§ **Data excerpts**:
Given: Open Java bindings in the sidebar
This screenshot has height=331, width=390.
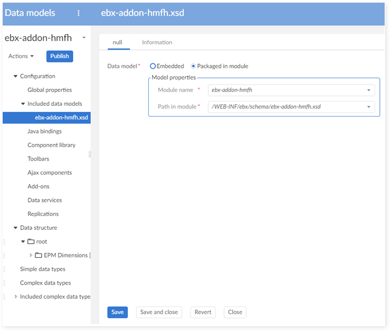Looking at the screenshot, I should click(x=44, y=131).
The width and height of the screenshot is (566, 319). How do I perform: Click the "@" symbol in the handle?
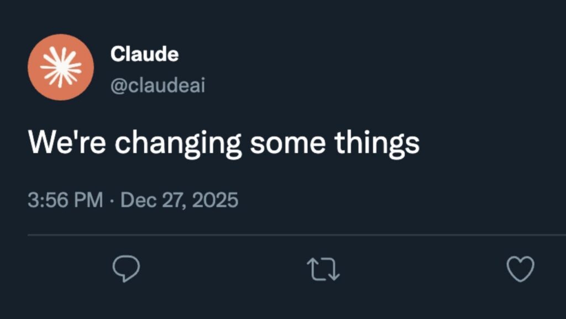(x=117, y=86)
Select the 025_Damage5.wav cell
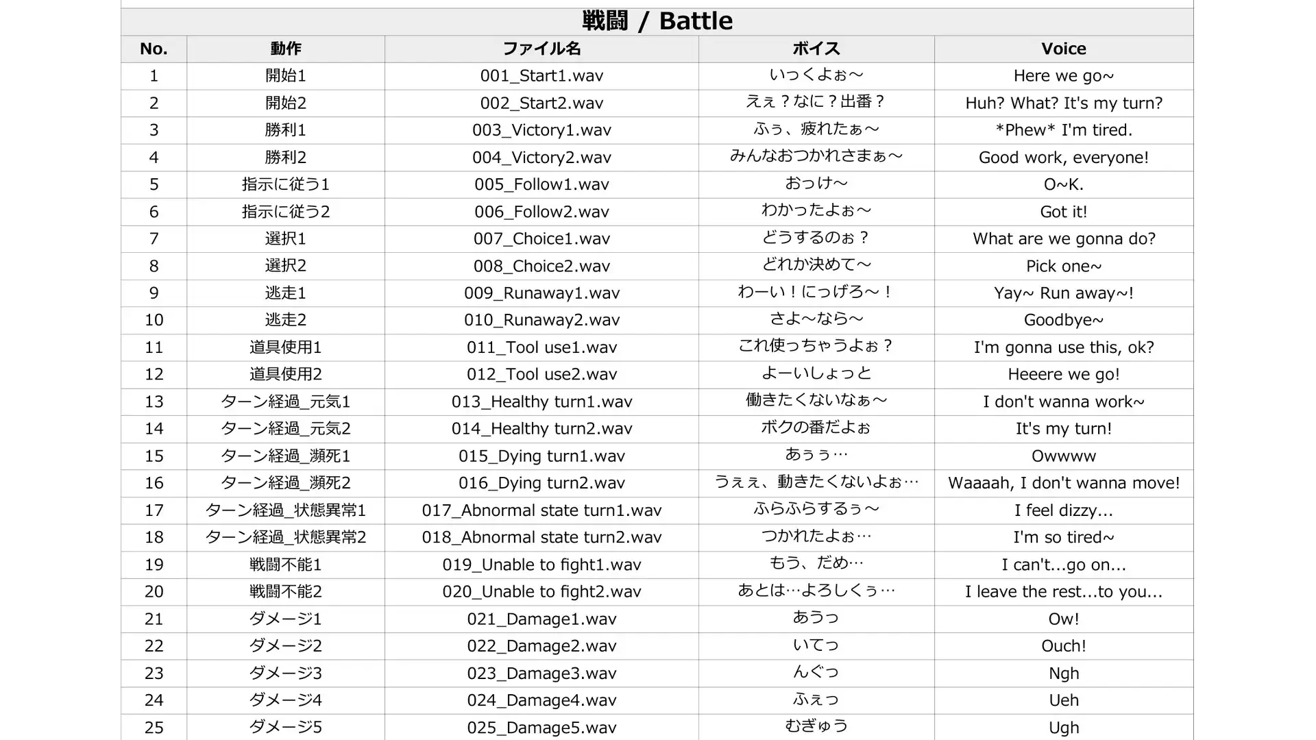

§ **Work to be completed**:
Copy out all of the material above word for word, leaving out the pictures.

§ **Result for this exercise**:
Given: Open Java bindings in the sidebar
This screenshot has height=331, width=390.
Looking at the screenshot, I should click(x=44, y=131).
The width and height of the screenshot is (566, 319). How do I perform: Click the "@" symbol in the handle?
(x=117, y=86)
Select the 025_Damage5.wav cell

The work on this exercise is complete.